On Tue, Mar 12, 2024 at 01:22:33PM +0100, Laurenz Albe wrote:
> On Tue, 2024-03-12 at 12:40 +0200, Maxim Boguk wrote:
> > May I suggest a change to always allow superuser run
> > REFRESH MATERIALIZED VIEW (may be via set role or similar mechanics)?
> 
> If the query ran with superuser permissions, that would be
> a security problem:
> 
>   CREATE TABLE log (t text);
> 
>   CREATE FUNCTION f() RETURNS integer LANGUAGE sql
>      AS 'INSERT INTO log VALUES (''x''); SELECT 42';
> 
>   CREATE MATERIALIZED VIEW v AS SELECT f();
> 
> Now imagine you create a malicious trigger on "log" and
> get a superuser to refresh the materialized view.
> 
> 
> I don't see why it should be a problem if a superuser gets
> "permission denied" in such a case.  They can also get it if
> they call a SECURITY DEFINER function owned by a non-superuser.

Can we improve the error that superusers get so they realize how to fix
it?

-- 
  Bruce Momjian  <bruce@momjian.us>        https://momjian.us
  EDB                                      https://enterprisedb.com

  Only you can decide what is important to you.

Bruce Momjian <bruce@momjian.us> writes:
> On Tue, Mar 12, 2024 at 01:22:33PM +0100, Laurenz Albe wrote:
>> I don't see why it should be a problem if a superuser gets
>> "permission denied" in such a case.  They can also get it if
>> they call a SECURITY DEFINER function owned by a non-superuser.

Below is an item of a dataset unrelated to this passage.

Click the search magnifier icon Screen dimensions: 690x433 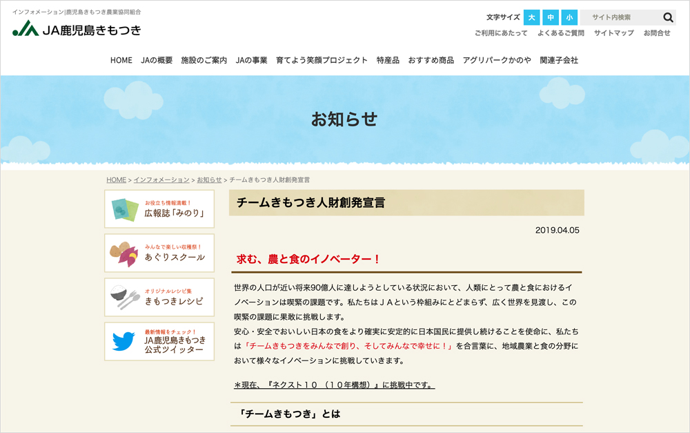tap(668, 18)
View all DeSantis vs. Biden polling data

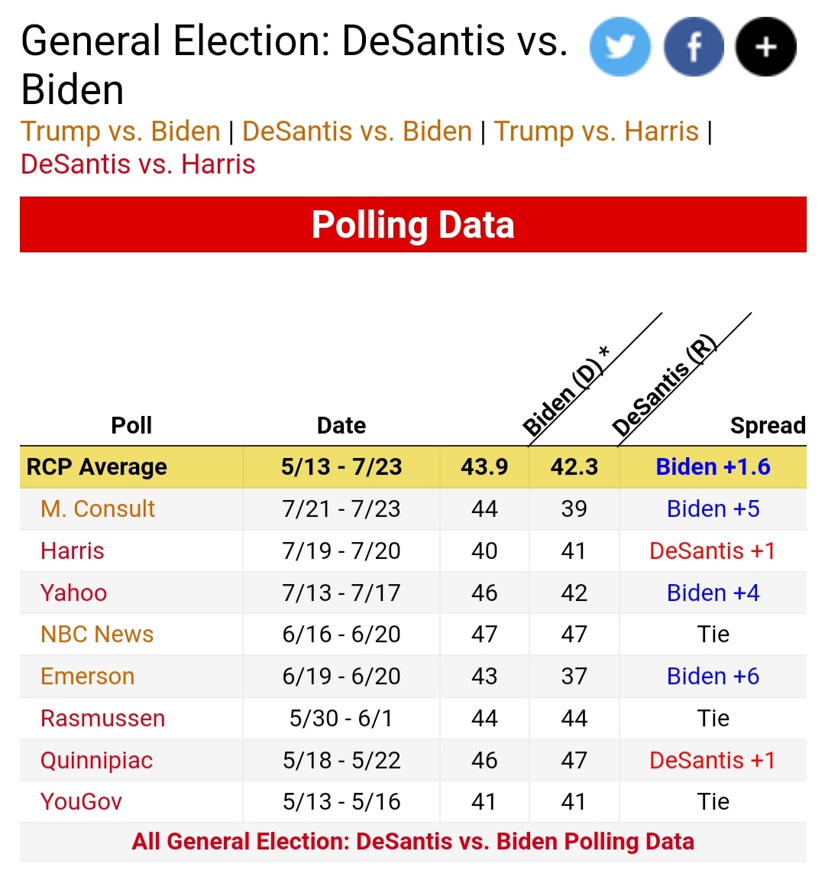coord(413,842)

> Can we improve the error that superusers get so they realize how to fix
> it?

I think there's been a policy of being minimalistic on
permission-denied errors to avoid giving away security information,
but I'm not sure how much sense that really makes.  We already show
the specific object that didn't have permissions.  I think it would
be good for these errors to also mention the specific role whose
permissions were checked.  Perhaps also show the specific privileges
that were missing --- although it might be hard to do that in a
non-confusing way for complicated cases, such as queries that are
valid if you have either table- or column-level permissions.

If we just add the role I'd envision

ERROR:  permission denied to role "foo" for [object]

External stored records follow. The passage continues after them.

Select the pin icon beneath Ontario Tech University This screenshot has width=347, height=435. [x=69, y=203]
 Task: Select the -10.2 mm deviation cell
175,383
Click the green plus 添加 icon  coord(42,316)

although with any more detail that would get too long.
Another way could be

ERROR:  permission denied for [object]
DETAIL:  Role "foo" lacks permission [permission].

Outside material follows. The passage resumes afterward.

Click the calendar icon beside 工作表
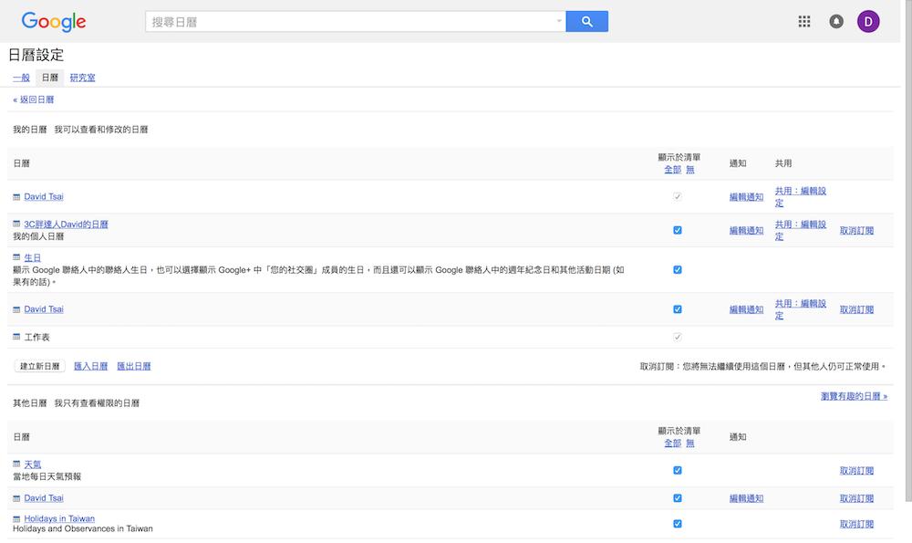This screenshot has height=543, width=912. pos(16,335)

Mentioning the role that was checked should address the concern
of "I'm a superuser, why did I get this error?".  However,
fixing it requires knowing which privilege to grant.  I'm not
sure if that's always obvious.

            regards, tom lane

On Wed, Mar 13, 2024 at 02:32:55PM -0400, Tom Lane wrote:
> I think there's been a policy of being minimalistic on
> permission-denied errors to avoid giving away security information,
> but I'm not sure how much sense that really makes.  We already show
> the specific object that didn't have permissions.  I think it would
> be good for these errors to also mention the specific role whose
> permissions were checked.  Perhaps also show the specific privileges
> that were missing --- although it might be hard to do that in a
> non-confusing way for complicated cases, such as queries that are
> valid if you have either table- or column-level permissions.
> 
> If we just add the role I'd envision
> 
> ERROR:  permission denied to role "foo" for [object]
> 
> although with any more detail that would get too long.
> Another way could be
> 
> ERROR:  permission denied for [object]
> DETAIL:  Role "foo" lacks permission [permission].
> 
> Mentioning the role that was checked should address the concern
> of "I'm a superuser, why did I get this error?".  However,
> fixing it requires knowing which privilege to grant.  I'm not
> sure if that's always obvious.

If we don't want to expand the error, and I can see why we might not
want to, giving the detailed error only for the superuser would be safe,
I think, since they are already the superuser.

Personal note:  my son Matthew got this error when using photoview
software, and I was confused why the superuser was getting a permission
error.

-- 
  Bruce Momjian  <bruce@momjian.us>        https://momjian.us
  EDB                                      https://enterprisedb.com

  Only you can decide what is important to you.